» REQUIRED WORK
Each entry below is to be returned exactly, with any pictures left out.

───── INFORMATION SHOWN ─────

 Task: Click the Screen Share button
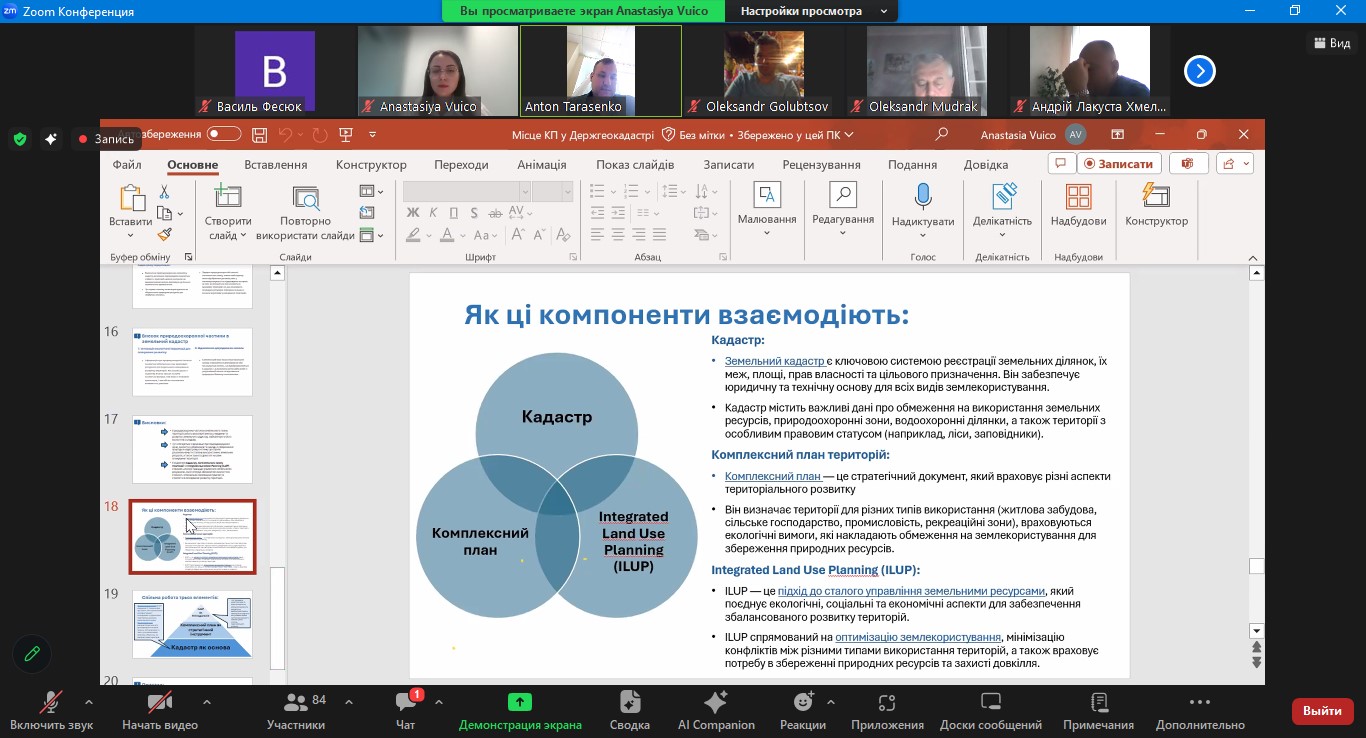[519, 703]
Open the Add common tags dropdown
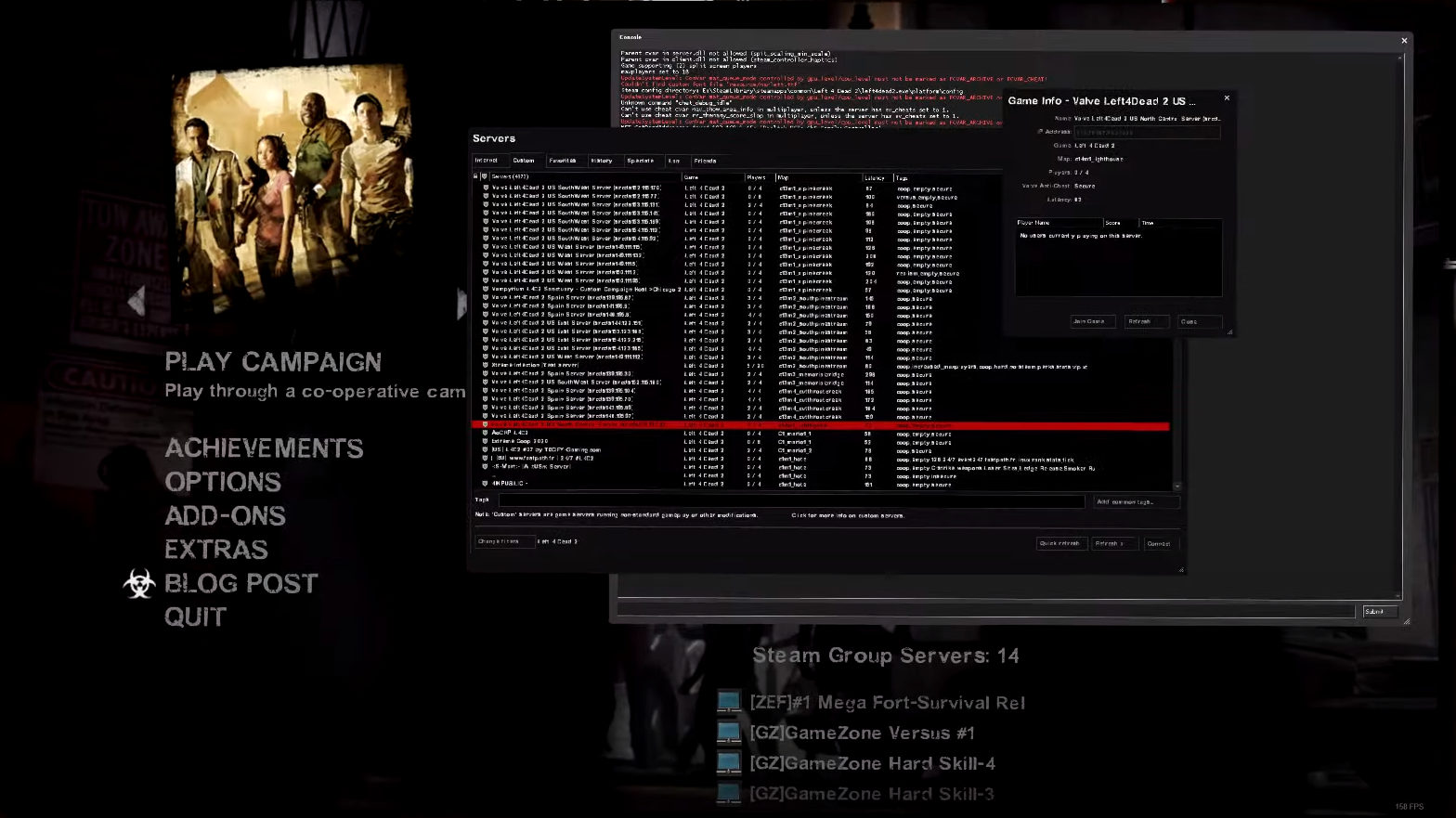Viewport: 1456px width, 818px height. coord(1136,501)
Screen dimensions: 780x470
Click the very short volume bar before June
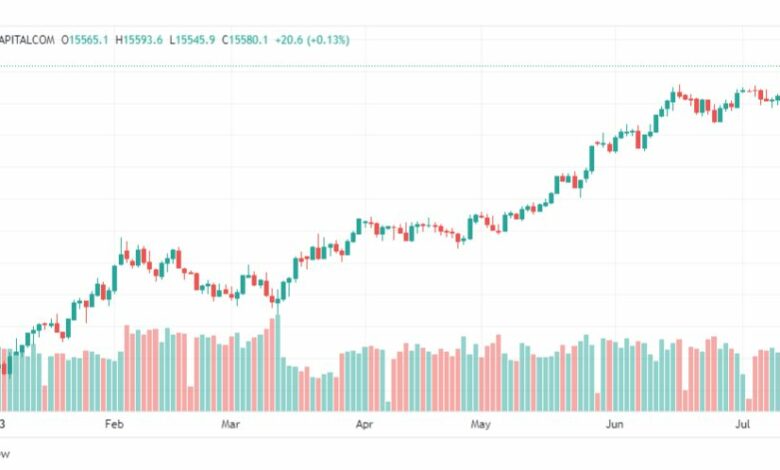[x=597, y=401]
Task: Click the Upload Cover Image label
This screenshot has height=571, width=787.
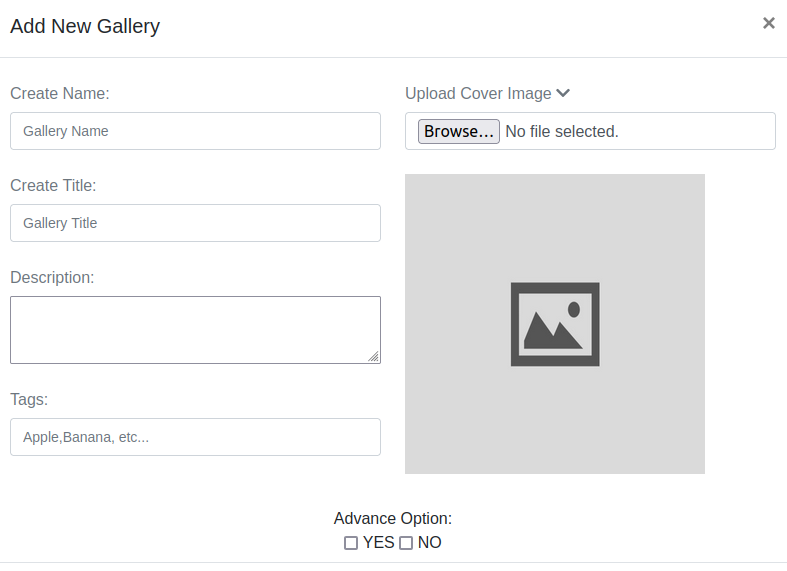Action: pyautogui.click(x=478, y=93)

─────

» RESULT OF THIS EXERCISE
 Task: Click the Screen Share button
[519, 703]
Open the Add common tags dropdown
Viewport: 1456px width, 818px height. coord(1136,501)
Screen dimensions: 780x470
Click the very short volume bar before June
[x=597, y=401]
Task: Click the Upload Cover Image label
This screenshot has height=571, width=787.
Action: pyautogui.click(x=478, y=93)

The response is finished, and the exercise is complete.